## [Source material]
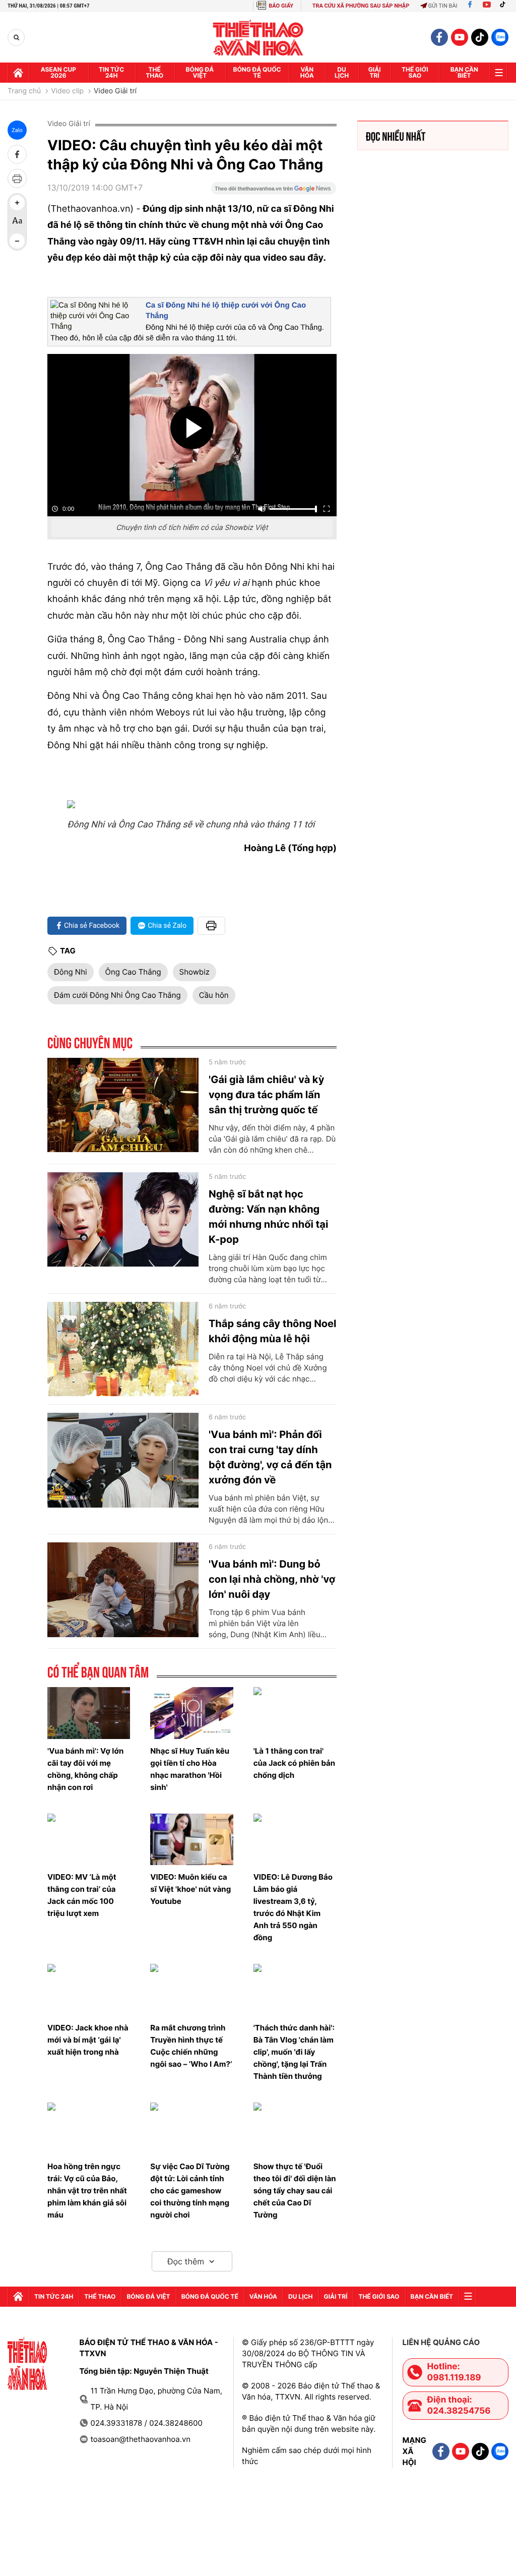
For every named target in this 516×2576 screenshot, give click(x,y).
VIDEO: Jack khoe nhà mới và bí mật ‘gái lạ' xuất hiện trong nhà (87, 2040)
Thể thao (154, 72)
---
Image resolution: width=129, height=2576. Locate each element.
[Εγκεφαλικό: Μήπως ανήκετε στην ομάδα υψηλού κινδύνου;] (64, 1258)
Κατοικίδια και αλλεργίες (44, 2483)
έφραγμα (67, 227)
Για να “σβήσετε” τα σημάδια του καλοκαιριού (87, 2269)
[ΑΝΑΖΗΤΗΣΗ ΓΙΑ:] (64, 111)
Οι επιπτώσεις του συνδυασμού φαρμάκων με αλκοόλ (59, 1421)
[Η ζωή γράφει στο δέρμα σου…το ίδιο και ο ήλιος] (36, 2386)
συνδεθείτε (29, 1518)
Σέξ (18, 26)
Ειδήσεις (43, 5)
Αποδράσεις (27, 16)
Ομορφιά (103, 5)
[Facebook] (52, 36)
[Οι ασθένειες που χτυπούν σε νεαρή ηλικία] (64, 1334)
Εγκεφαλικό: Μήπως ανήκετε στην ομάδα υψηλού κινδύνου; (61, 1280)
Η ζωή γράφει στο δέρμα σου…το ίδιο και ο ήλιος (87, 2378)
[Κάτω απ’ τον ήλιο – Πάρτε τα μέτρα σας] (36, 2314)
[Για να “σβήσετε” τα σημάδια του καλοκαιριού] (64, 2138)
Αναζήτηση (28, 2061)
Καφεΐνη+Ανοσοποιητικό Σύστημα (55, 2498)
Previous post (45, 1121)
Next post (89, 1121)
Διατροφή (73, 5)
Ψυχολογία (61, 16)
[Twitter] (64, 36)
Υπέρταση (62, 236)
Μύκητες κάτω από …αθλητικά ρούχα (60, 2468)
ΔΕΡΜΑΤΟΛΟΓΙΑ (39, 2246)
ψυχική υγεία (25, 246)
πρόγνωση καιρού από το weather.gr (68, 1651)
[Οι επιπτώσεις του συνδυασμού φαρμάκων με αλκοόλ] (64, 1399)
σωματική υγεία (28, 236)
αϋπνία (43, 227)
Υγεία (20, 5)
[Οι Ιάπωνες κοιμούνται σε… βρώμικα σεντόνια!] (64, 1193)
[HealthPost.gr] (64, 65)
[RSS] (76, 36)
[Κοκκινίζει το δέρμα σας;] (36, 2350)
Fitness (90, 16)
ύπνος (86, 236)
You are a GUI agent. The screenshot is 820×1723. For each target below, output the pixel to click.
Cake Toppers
==
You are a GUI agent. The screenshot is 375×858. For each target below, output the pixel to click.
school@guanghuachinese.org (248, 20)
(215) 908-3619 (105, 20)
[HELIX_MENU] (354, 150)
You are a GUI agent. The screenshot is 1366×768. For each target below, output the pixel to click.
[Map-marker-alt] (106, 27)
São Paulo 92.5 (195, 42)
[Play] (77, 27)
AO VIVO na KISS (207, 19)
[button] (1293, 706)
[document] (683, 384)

## [What to produce]
Everything above from the line containing "σωματική υγεία (28, 236)" down to the line containing "Cake Toppers" should be copied exactly, both end lines included, and nothing else.

## [Task solution]
σωματική υγεία (28, 236)
αϋπνία (43, 227)
Υγεία (20, 5)
[Οι Ιάπωνες κοιμούνται σε… βρώμικα σεντόνια!] (64, 1193)
[HealthPost.gr] (64, 65)
[RSS] (76, 36)
[Κοκκινίζει το δέρμα σας;] (36, 2350)
Fitness (90, 16)
ύπνος (86, 236)
You are a GUI agent. The screenshot is 820×1723. For each target below, output the pixel to click.
Cake Toppers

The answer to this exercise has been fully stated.